Just for example - and so you don't think I'm being trivial - there is a large patch of ugly black mold growing in a back closet. I mean a big ole patch. This patch of mold is at least five by ten feet square and three dimensional. It looks like it's ready to raise a flag and go off in search of new lands to conquer. Lands like, oh, say, our children's bedroom. In short, this is not a problem which can be ignored. Yet, Homero has been successfully ignoring it for several months now. I showed him the mold. I told him that mold can be toxic. I said that I considered this to be one hell of a big deal problem. Three months went by. The mold grew fangs and began mumbling audibly. I think I may have heard my name.
Okay, so now he's out of town. All of six hours have gone by since he left. Ring, ring... Hello, contractor? Can you come out here and give me an estimate today? Why the rush? Well, let me see if I can explain.....

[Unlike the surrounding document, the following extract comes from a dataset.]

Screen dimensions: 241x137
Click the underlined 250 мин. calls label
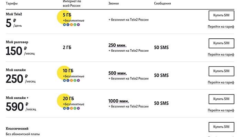click(117, 46)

Then there's the carpet situation. Oh my God. I do not think I can adequately express to anyone who has not been in my house just exactly how disgusting the carpets are. Maybe if you also live on a farm in a part of the world that experiences 60+ inches of rainfall a year, AND if your husband is also a car mechanic, AND you have several large extremely hairy dogs AND an incontinent cat... no, even then, you just can't imagine. Sorry. My carpets are a biohazard. And also probably a large part of the reason I haven't made any good friends here yet. People come over once and then never again. I hope to God it's the carpets, because I don't want to think about what it could be if it's not. Ahem. Curtain of denial falling in three... two.... one...
So anyway. My feminine logic dictated that I have three thousand dollars owed to me to spend as I see fit. Regarding the car thing, my husband simply said to me "I know you don't understand or agree, but I'm going to do it anyway." I realized you can't die on every hill and said "do what you need to do, baby."
But here's what I need to do: solid oak hardwood. Yeah, that's what I said. Remove the "carpet of shame" and replace with gorgeous gleaming pre-finished oak planks. Floors which can be swept and mopped instead of vacuumed. Did I mention we have gone through three vacuum cleaners in the four years we have lived here? The vacuum has not been invented which can stand up to our lifestyle. Vacuums last about six months around here, and then they lay down and give up the ghost, Homero's small-motor repair skills notwithstanding.
I went out of town last weekend. I was gone for three days - a great girls-only birthday trip for my best friend. We had a wonderful time. I can't go into detail due to a non-disclosure clause we all signed at the weekend's start, but that's not relevant anyway. The salient fact here is that when I came home, I walked into my house and immediately broke out into an allergic rash. Within five minutes I was red, bumpy, sneezy, and itchy. That's like, four of the seven dwarves right there.
There are health related reasons for both the carpet-removal and the closet situation, and I will invoke them if necessary. Then there are the basic maintenance arguments - we have to try to maintain the resale value of the house. But to be perfectly honest, neither of those arguments are the flat-out truth. The truth is, I want hardwood floors. More than that, even, I want the basic authority to identify problems and implement solutions. I am a grownup, and I have my own money. I have certain desires, and those desires are both practical and ethical. I am not doing anything arbitrary, contrary to my family's well-being, or wasteful. On the contrary, I believe I am making a sound investment and a decision which is well within my rights to make.
So why do I have to wait until my husband is out of town to spend my own money to make home improvements which will benefit us all? Damn.